День снаружи стал угасать, когда Мадлен закрыла дневник и прижала его к груди. Прерывистые рыдания хлынули из нее. Анна была такой же невинной жертвой, как и она. Все молитвы Анны о том, чтобы Роберт и его сын исцелили друг друга, оказались напрасны. Вместо этого, Квинтин вырос изломанным ненавистью отца. И вот теперь история повторяется?

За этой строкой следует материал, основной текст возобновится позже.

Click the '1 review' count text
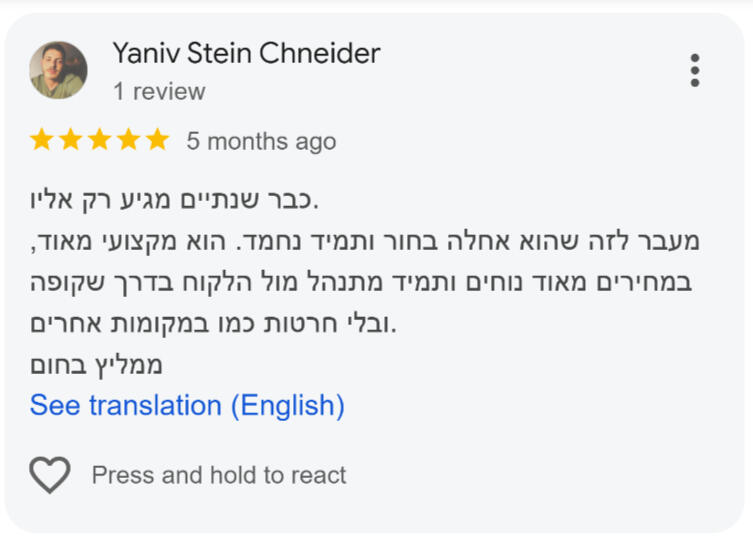Screen dimensions: 753x538 pyautogui.click(x=159, y=91)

Мадлен не знала, кого она больше оплакивает, Анну ли и ее несчастного маленького мальчика, которого та вынуждена была оставить, или себя и ожесточившегося мужчину, которым стал этот мальчик.
— Госпожа Мадлен! Вы наверху? Уже темнеет, и молодой хозяин плачет, хочет есть.
Вытерев слезы нижней юбкой, Мадлен поднялась.
— Сейчас иду, Делфина. У мистера Роберта все еще лихорадка?
— Ему немного полегчало, но он очень слаб. Эй, да вы плакали. Я же говорю, что вы слишком много работаете. — Пожилая женщина окинула взглядом бледное лицо Мадлен и ее покрасневшие веки, затем обняла свою подопечную. — Идем. Я приготовлю для вас обед, пока вы покормите малыша.
Мадлен чувствовала себя слишком измученной, чтобы протестовать. Она спустилась из мансарды и пошла в детскую, все еще сжимая в руках дневник Анны.
Роберт сидел на большой кровати, опершись на гору подушек, наблюдая за догорающей на столе свечой. После нескольких дней лихорадки его сознание снова прояснилось, хотя эта тянущая боль в груди усилилась. Он отказывался пить вино, стоящее у кровати, зная, что оно напичкано лекарством, чтобы заставить его спать. Он предпочитал боль и ясную голову на тот недолгий срок, который ему еще отпущен. Ноубл сказал, что боль исходит от сердца. При этом замечании Роберт фыркнул.